**Saved entries:**
· · · · · · ·
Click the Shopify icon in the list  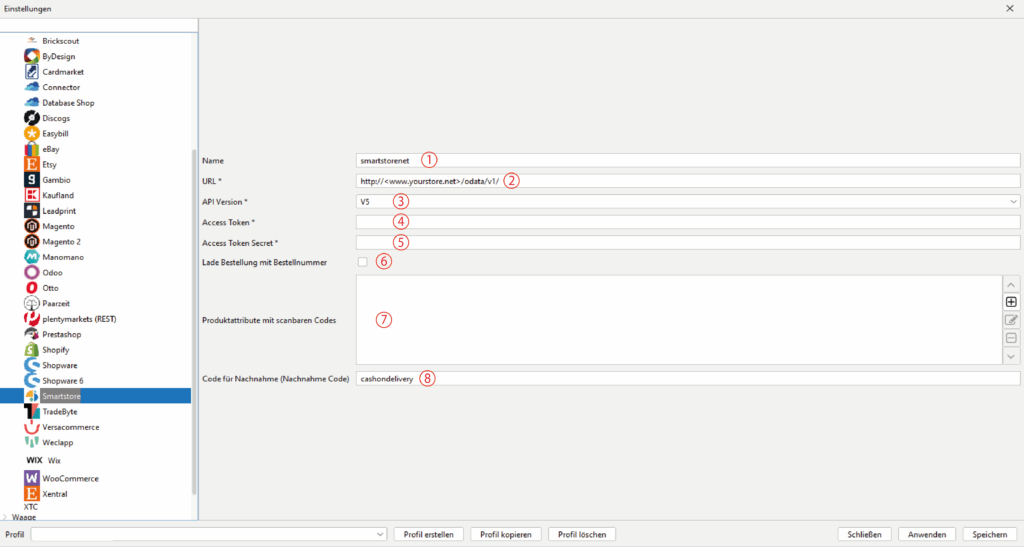click(32, 350)
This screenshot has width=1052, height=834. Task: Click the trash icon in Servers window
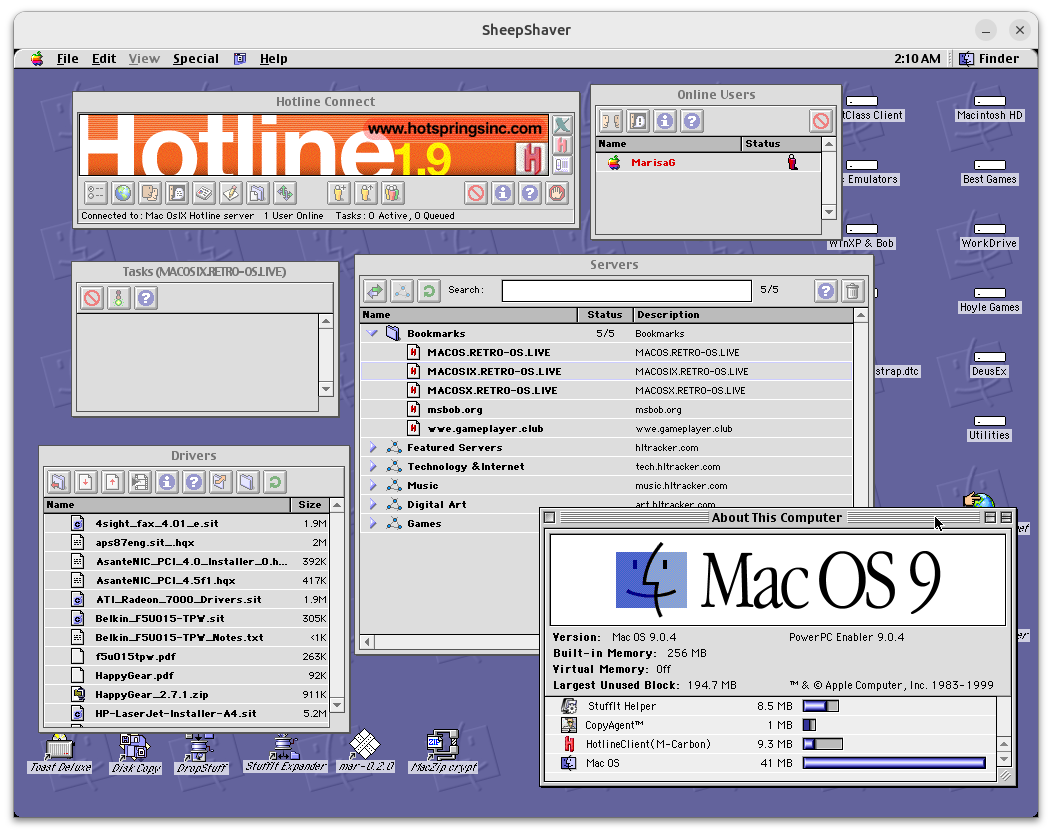coord(852,291)
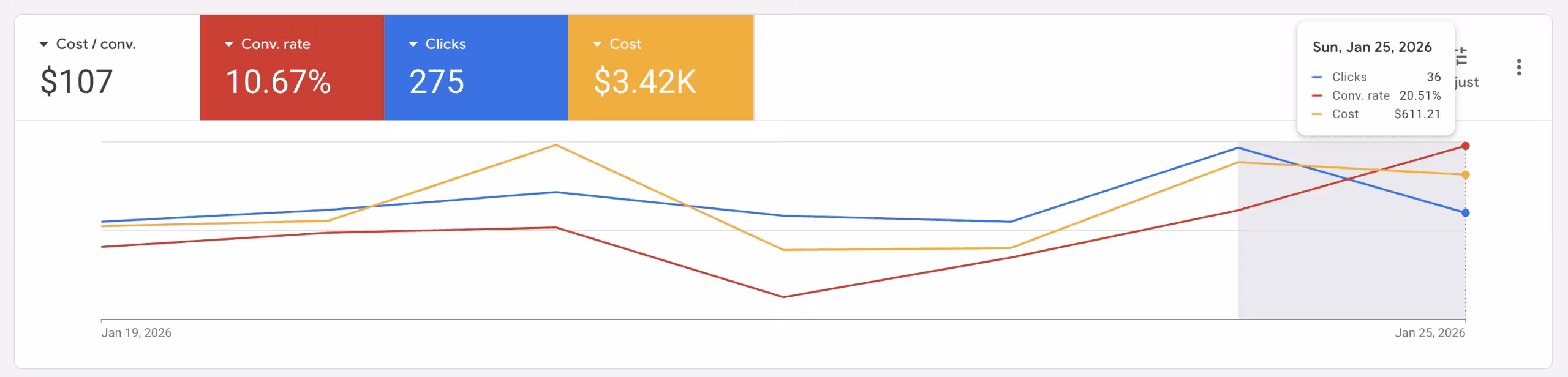The height and width of the screenshot is (377, 1568).
Task: Click the red Conv. rate point on Jan 25
Action: click(1465, 146)
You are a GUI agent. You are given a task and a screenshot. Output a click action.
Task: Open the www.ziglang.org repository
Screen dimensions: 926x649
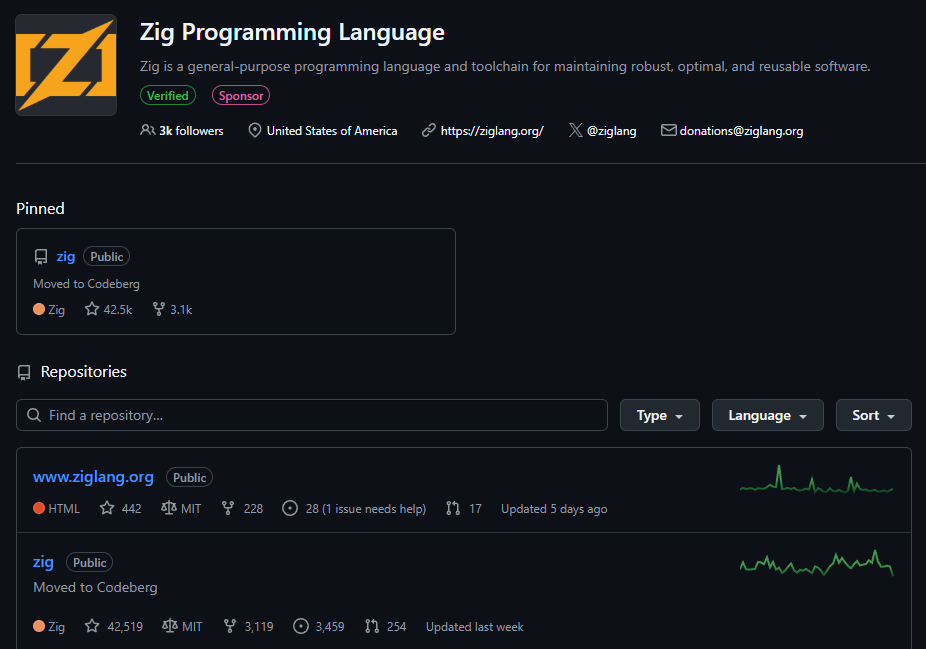[93, 477]
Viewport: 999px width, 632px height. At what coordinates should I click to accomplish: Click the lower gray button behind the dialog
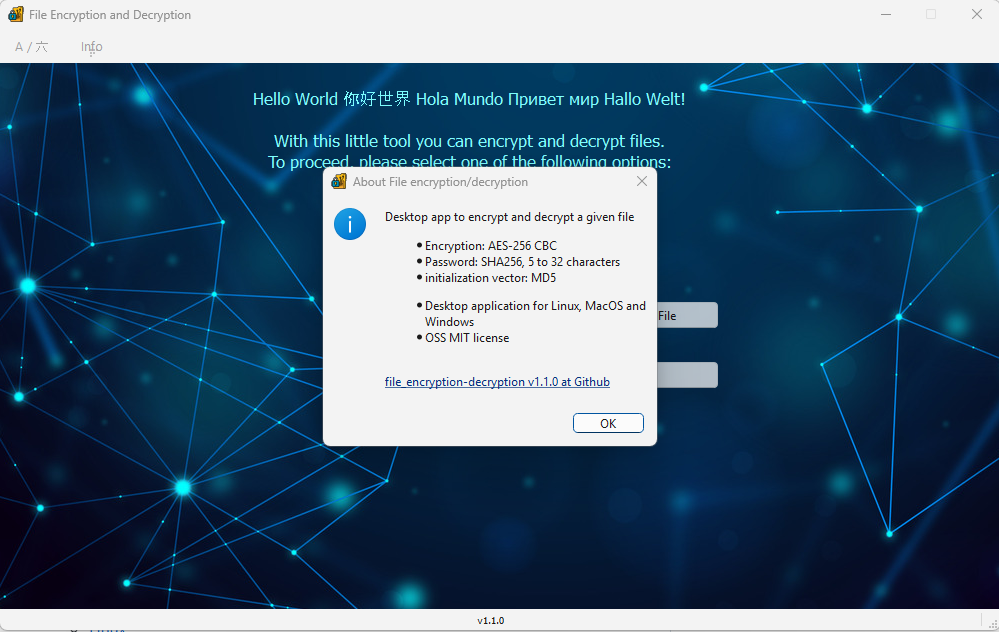[688, 375]
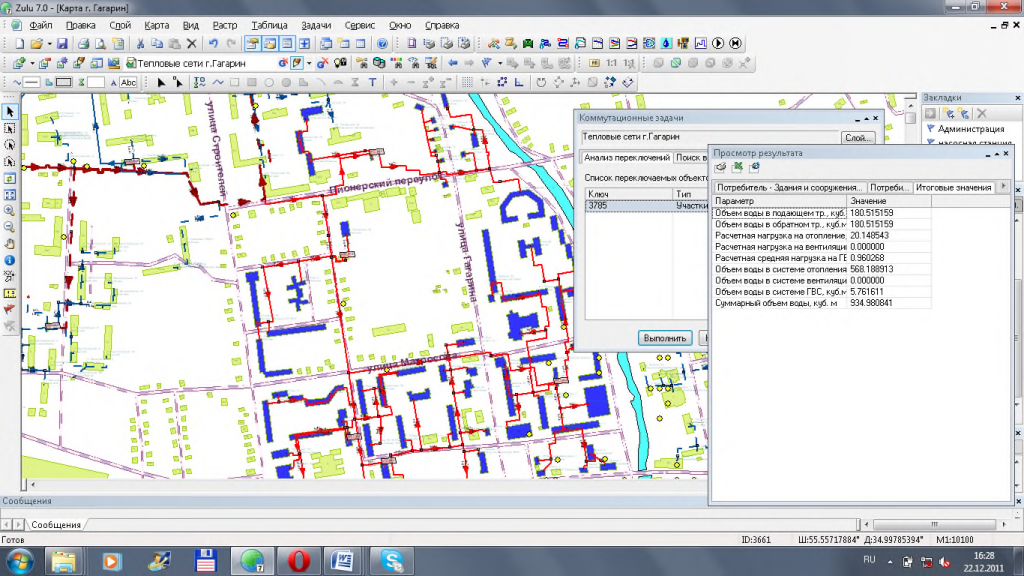Click the Print icon in main toolbar
The height and width of the screenshot is (576, 1024).
(84, 44)
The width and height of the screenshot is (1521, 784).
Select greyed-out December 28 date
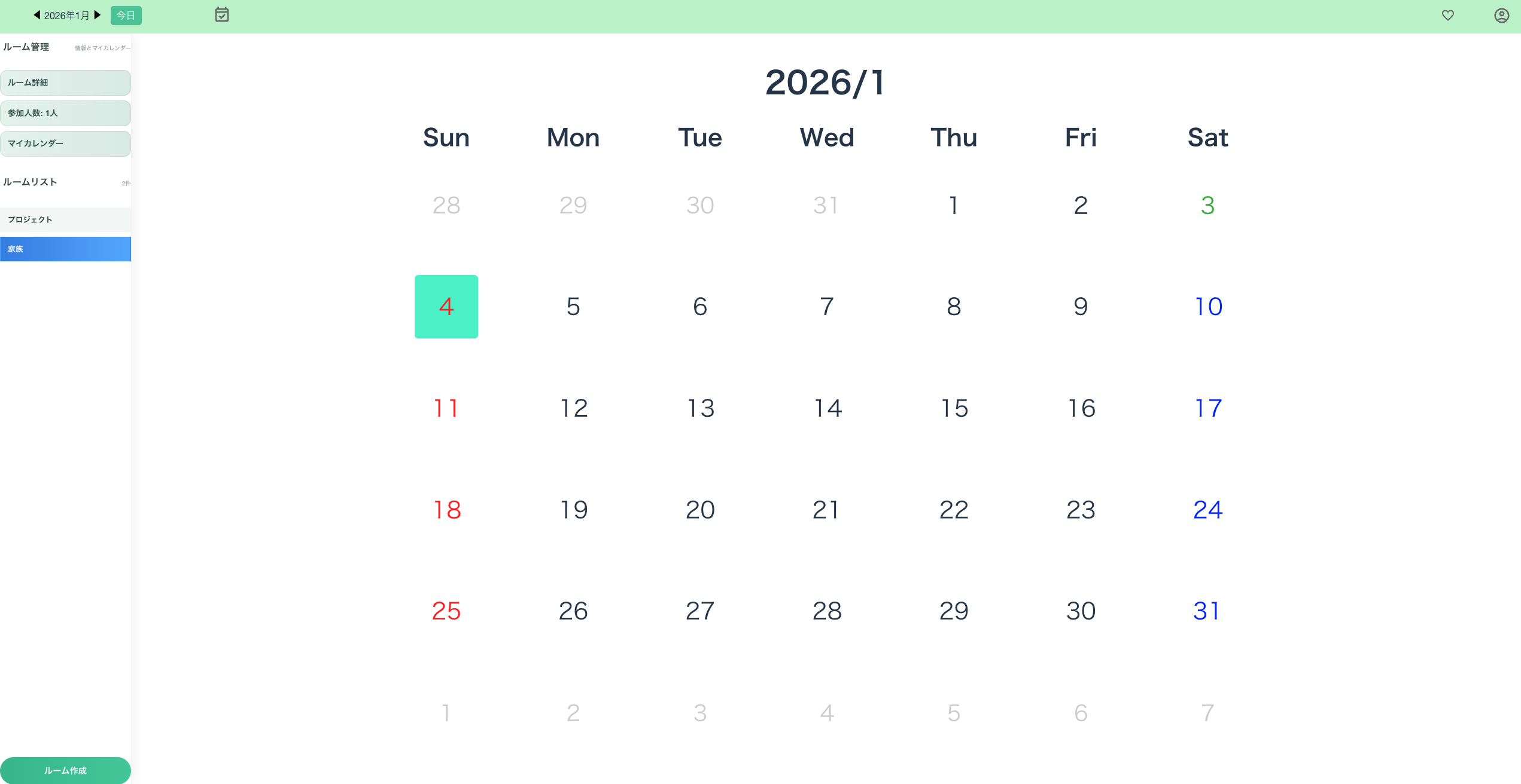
· · · · · · ·
**YOUR GOAL:**
Repeat word for word the lines beginning at the one with "You are a GUI" and ending at the final line of the records above, both included, and no others. Leave the pictures out.

**PROBLEM SOLUTION:**
You are a GUI agent. You are given a task and a screenshot. Output a click action.
Task: Open the www.ziglang.org repository
Screen dimensions: 926x649
[93, 477]
Viewport: 999px width, 632px height. At what coordinates should I click to accomplish: Click the lower gray button behind the dialog
[688, 375]
Click the Print icon in main toolbar
The height and width of the screenshot is (576, 1024).
(84, 44)
The width and height of the screenshot is (1521, 784).
Select greyed-out December 28 date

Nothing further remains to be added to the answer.